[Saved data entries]
= Beginning of Section =

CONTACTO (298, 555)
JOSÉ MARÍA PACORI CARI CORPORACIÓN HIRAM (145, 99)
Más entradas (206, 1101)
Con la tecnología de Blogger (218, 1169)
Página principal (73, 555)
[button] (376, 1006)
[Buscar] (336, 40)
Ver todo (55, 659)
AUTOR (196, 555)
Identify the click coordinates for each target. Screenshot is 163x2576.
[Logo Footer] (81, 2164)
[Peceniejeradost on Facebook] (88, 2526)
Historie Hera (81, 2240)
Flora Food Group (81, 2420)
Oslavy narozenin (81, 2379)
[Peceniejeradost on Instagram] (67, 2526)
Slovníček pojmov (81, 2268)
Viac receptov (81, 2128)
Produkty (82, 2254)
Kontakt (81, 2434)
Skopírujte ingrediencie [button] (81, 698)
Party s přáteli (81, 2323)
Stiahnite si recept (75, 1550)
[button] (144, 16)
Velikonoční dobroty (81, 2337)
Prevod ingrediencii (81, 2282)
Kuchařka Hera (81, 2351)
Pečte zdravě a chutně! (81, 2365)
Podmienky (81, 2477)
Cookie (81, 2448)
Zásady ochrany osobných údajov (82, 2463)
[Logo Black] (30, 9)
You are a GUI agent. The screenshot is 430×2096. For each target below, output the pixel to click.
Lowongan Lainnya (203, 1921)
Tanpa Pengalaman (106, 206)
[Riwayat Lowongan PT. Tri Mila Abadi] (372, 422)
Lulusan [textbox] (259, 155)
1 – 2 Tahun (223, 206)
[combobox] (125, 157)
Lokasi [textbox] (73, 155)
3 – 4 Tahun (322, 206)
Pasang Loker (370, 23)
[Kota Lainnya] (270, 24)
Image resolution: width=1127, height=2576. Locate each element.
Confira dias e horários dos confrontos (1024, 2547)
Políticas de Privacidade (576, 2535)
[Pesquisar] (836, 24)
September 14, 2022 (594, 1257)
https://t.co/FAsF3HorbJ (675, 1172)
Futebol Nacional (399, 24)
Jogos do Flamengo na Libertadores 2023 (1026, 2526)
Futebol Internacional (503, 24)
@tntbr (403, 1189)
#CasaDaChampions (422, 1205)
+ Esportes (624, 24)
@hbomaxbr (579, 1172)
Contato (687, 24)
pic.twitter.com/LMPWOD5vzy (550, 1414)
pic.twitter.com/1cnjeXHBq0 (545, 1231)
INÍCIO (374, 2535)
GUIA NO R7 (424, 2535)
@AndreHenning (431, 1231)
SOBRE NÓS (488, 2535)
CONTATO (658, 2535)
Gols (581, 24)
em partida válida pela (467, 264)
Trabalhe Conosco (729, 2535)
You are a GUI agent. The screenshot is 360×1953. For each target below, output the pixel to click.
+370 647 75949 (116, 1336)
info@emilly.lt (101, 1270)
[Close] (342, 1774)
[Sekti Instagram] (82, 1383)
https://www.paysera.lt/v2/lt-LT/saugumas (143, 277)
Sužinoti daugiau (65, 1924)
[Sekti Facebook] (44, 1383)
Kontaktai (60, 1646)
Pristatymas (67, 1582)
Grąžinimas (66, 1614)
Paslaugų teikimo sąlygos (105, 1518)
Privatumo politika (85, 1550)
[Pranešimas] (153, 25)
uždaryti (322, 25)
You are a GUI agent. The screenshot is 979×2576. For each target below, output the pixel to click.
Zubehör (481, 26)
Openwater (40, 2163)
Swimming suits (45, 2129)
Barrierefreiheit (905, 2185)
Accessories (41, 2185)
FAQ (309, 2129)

= End of Section =

What the task requires:
Look through the records for the word "twitter". Every line that has it should be copied.

Solution for this problem:
pic.twitter.com/LMPWOD5vzy (550, 1414)
pic.twitter.com/1cnjeXHBq0 (545, 1231)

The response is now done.